Noah Falck’s Snowmen Losing Weight
Snowmen Losing Weight
by Noah Falck
BatCat Press, 2012
61 pages / $30 Buy from BatCat Press
Not everybody notices you change. Most of the people, they say hey and start telling you about the bicyclist they killed on the way to work or the pistachio jelly bean they invented in their nap. It takes a special kind of person to point out your haircut. Your weight loss, your new fannypack, your sacrifice flys, your hiccups, the stains on your coat from a watermelon and peanut butter sandwich. And beyond that, it’s a rare bird who will say the soft thing about what they notice. Or will take you as you are into a noticing beyond you both.
Noah Falck’s debut poetry collection, Snowmen Losing Weight, comes with puffy eyes and melancholy jokes, but its realest strength is in its pointer finger. Which is pointed not out of judgment or self-congratulation or even to cocoon two observers against the rest of the cold world (OK, well, more on that later), but to be on the lookout, most always, for a wider circle. Measuring tape that goes forever and is always restarting. Or like it says in the very first poem: “Suppose the wind falls / in love with the wrong / season.” A goal of reckless inclusion, including until we’re out of breath, toward a large and dissolving inhabitance.
First, though: I’m not the world’s waxiest book object dude, but yeah, the physicality of this book is too immediate and elegant not to begin with. Snowmen Losing Weight is four-books-in-one, sectioned out in a double-burger dos-à-dos style. Don’t take my word for it:
I don’t want to compete with a video’s description prowess, but I do want to add two things.
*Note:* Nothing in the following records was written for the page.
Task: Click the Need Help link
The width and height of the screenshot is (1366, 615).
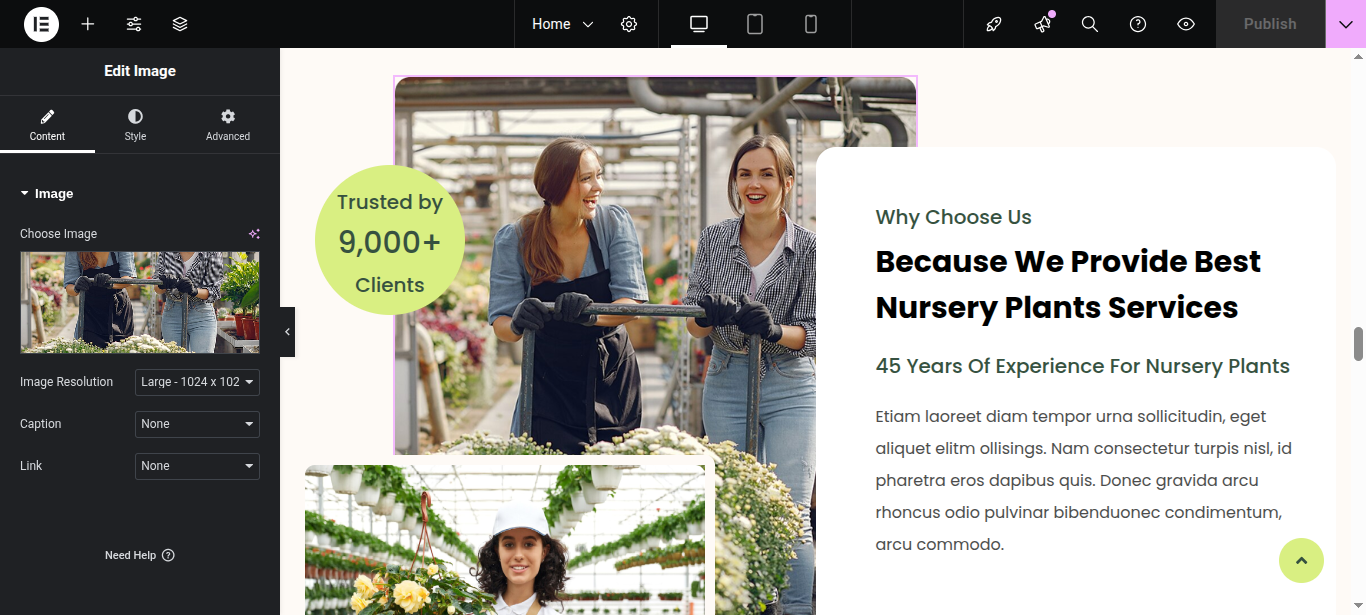Action: click(139, 555)
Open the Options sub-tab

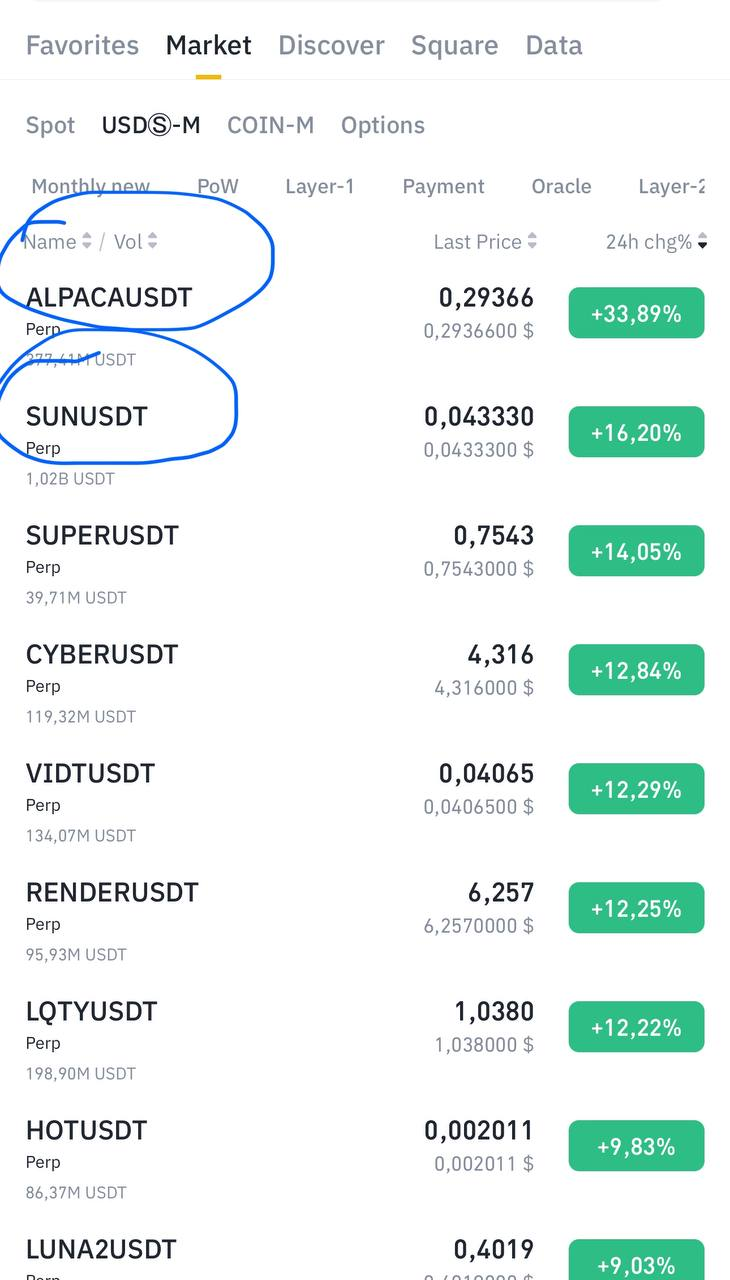click(383, 125)
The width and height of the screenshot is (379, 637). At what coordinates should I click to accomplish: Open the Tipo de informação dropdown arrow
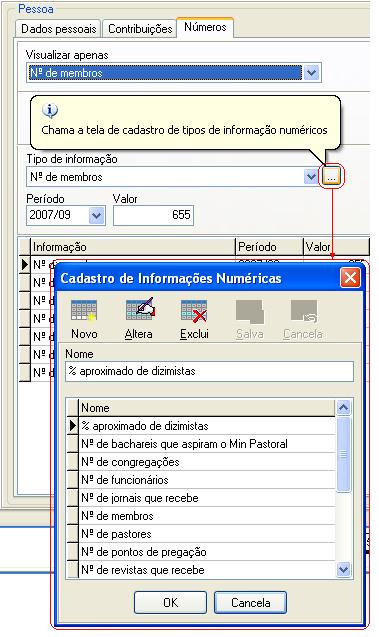point(311,177)
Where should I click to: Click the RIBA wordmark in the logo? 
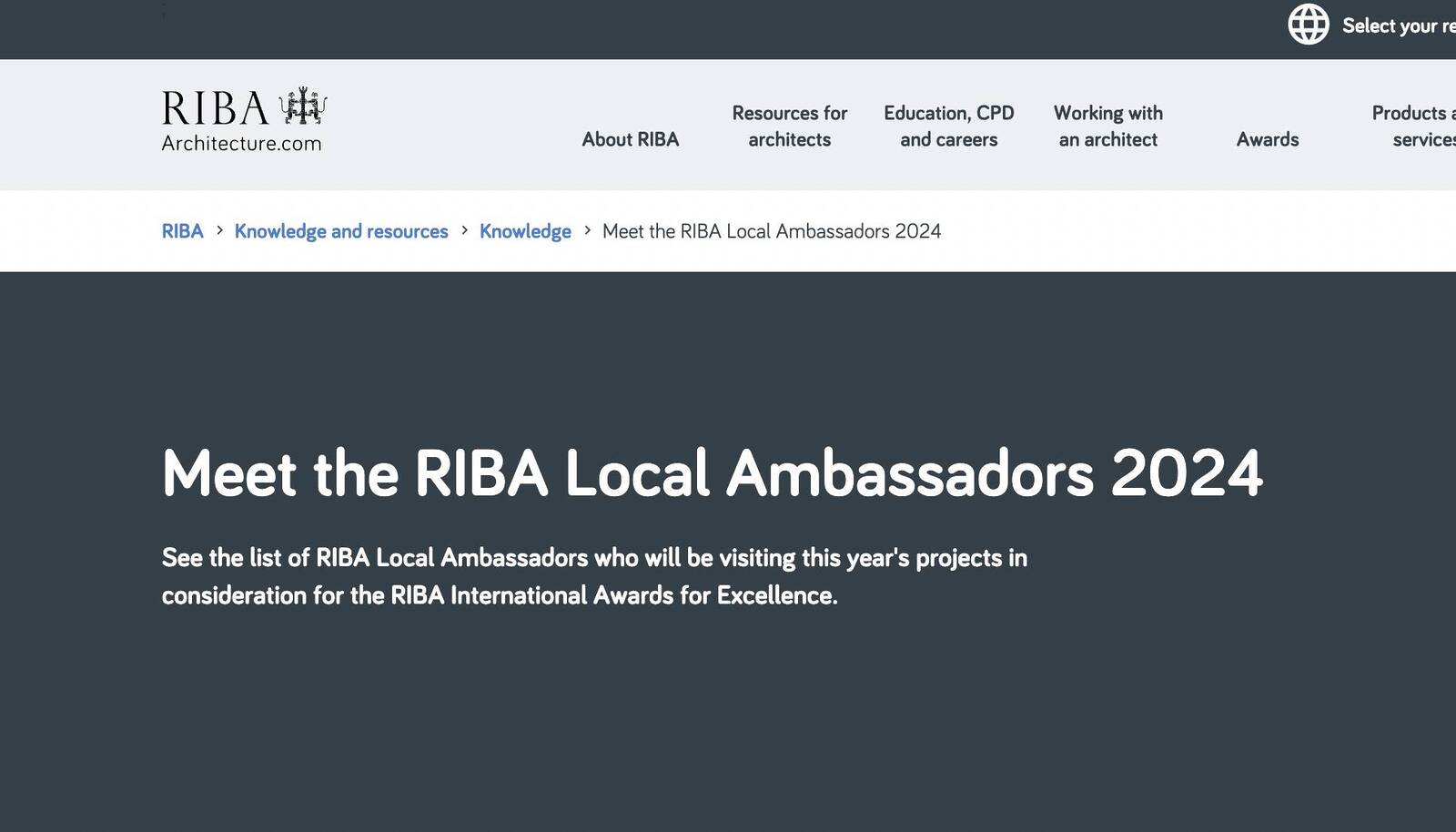215,108
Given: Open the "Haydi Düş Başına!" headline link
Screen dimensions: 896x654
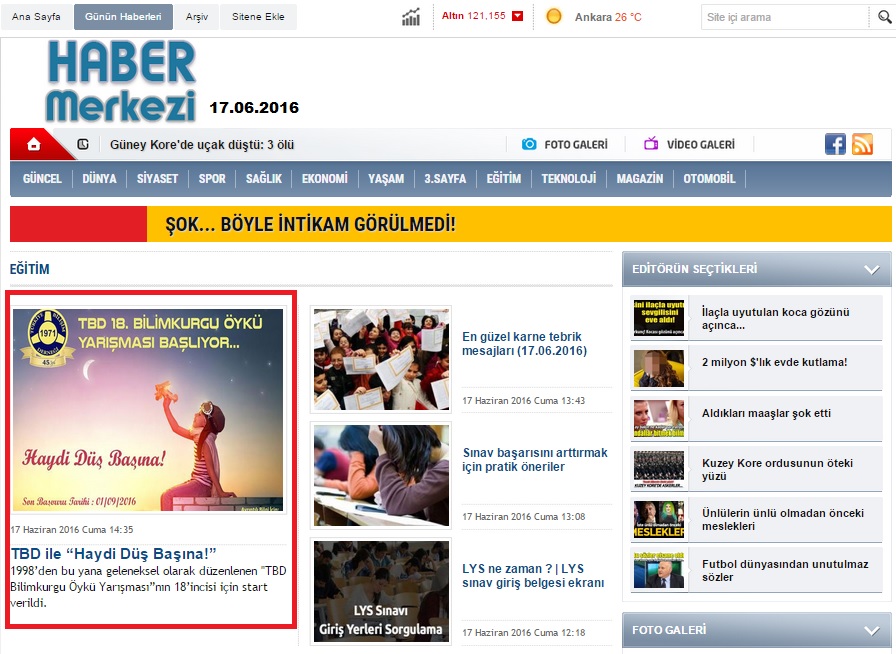Looking at the screenshot, I should pyautogui.click(x=114, y=553).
One, there’s a real formica nostalgia to the vinyl exterior, like I’m six and trying to find everything I dropped under all the kitchen tables I’ve ever seen. Which is further confirmed by the white-and-black speckling on the cover (inverted on the endpages), which I’m going to go ahead and admit reminds me of cookies and cream ice cream. That was the second thing. The important thing: mad props to the students of Lincoln Park Performing Arts Charter School in Midland, PA, who design and produce BatCat’s books. They’ve done something beautiful and memorable. It’s an expensive book, but that’s because you’ll want to put it where everyone can see it and coo.